Exactly reproduce each line of the listing that follows.

== Segment start ==

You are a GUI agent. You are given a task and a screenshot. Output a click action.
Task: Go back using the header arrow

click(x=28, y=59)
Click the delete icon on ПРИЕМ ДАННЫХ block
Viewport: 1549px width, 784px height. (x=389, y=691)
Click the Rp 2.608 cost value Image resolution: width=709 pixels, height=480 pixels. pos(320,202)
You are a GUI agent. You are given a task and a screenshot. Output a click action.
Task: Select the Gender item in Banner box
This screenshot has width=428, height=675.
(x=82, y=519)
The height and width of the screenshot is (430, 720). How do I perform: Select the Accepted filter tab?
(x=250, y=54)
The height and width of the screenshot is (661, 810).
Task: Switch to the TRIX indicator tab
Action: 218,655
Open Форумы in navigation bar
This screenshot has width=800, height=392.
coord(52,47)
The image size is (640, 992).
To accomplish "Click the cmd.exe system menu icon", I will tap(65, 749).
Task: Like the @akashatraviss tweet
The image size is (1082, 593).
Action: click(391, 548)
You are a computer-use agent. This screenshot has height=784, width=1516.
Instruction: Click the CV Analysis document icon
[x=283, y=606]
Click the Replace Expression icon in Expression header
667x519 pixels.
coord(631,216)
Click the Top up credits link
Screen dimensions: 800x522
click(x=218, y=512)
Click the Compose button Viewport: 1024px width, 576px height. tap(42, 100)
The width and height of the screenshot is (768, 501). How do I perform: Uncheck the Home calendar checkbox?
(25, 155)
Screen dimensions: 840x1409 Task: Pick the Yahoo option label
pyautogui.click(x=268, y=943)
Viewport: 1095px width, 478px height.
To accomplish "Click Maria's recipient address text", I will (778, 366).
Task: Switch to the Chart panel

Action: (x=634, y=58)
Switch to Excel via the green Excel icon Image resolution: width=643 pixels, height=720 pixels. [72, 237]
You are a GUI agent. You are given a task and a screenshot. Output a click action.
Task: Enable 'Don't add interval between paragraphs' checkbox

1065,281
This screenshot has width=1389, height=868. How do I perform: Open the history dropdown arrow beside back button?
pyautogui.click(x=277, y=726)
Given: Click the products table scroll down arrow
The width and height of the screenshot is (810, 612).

== Segment end ==

■ **Exercise answer**:
You are a GUI agent. You are given a task and a screenshot. Output a click action.
Task: Go back using the header arrow

click(x=28, y=59)
Click the delete icon on ПРИЕМ ДАННЫХ block
Viewport: 1549px width, 784px height. (x=389, y=691)
Click the Rp 2.608 cost value Image resolution: width=709 pixels, height=480 pixels. pos(320,202)
You are a GUI agent. You are given a task and a screenshot. Output a click action.
Task: Select the Gender item in Banner box
This screenshot has width=428, height=675.
(x=82, y=519)
The height and width of the screenshot is (430, 720). How do I perform: Select the Accepted filter tab?
(x=250, y=54)
The height and width of the screenshot is (661, 810).
Task: Switch to the TRIX indicator tab
Action: 218,655
Open Форумы in navigation bar
This screenshot has width=800, height=392.
coord(52,47)
The image size is (640, 992).
To accomplish "Click the cmd.exe system menu icon", I will tap(65, 749).
Task: Like the @akashatraviss tweet
The image size is (1082, 593).
Action: click(391, 548)
You are a computer-use agent. This screenshot has height=784, width=1516.
Instruction: Click the CV Analysis document icon
[x=283, y=606]
Click the Replace Expression icon in Expression header
667x519 pixels.
coord(631,216)
Click the Top up credits link
Screen dimensions: 800x522
click(x=218, y=512)
Click the Compose button Viewport: 1024px width, 576px height. tap(42, 100)
The width and height of the screenshot is (768, 501). How do I perform: Uncheck the Home calendar checkbox?
(25, 155)
Screen dimensions: 840x1409 Task: Pick the Yahoo option label
pyautogui.click(x=268, y=943)
Viewport: 1095px width, 478px height.
To accomplish "Click Maria's recipient address text", I will (778, 366).
Task: Switch to the Chart panel

Action: (x=634, y=58)
Switch to Excel via the green Excel icon Image resolution: width=643 pixels, height=720 pixels. [72, 237]
You are a GUI agent. You are given a task and a screenshot. Output a click action.
Task: Enable 'Don't add interval between paragraphs' checkbox

1065,281
This screenshot has width=1389, height=868. How do I perform: Open the history dropdown arrow beside back button?
pyautogui.click(x=277, y=726)
Given: Click the products table scroll down arrow
The width and height of the screenshot is (810, 612).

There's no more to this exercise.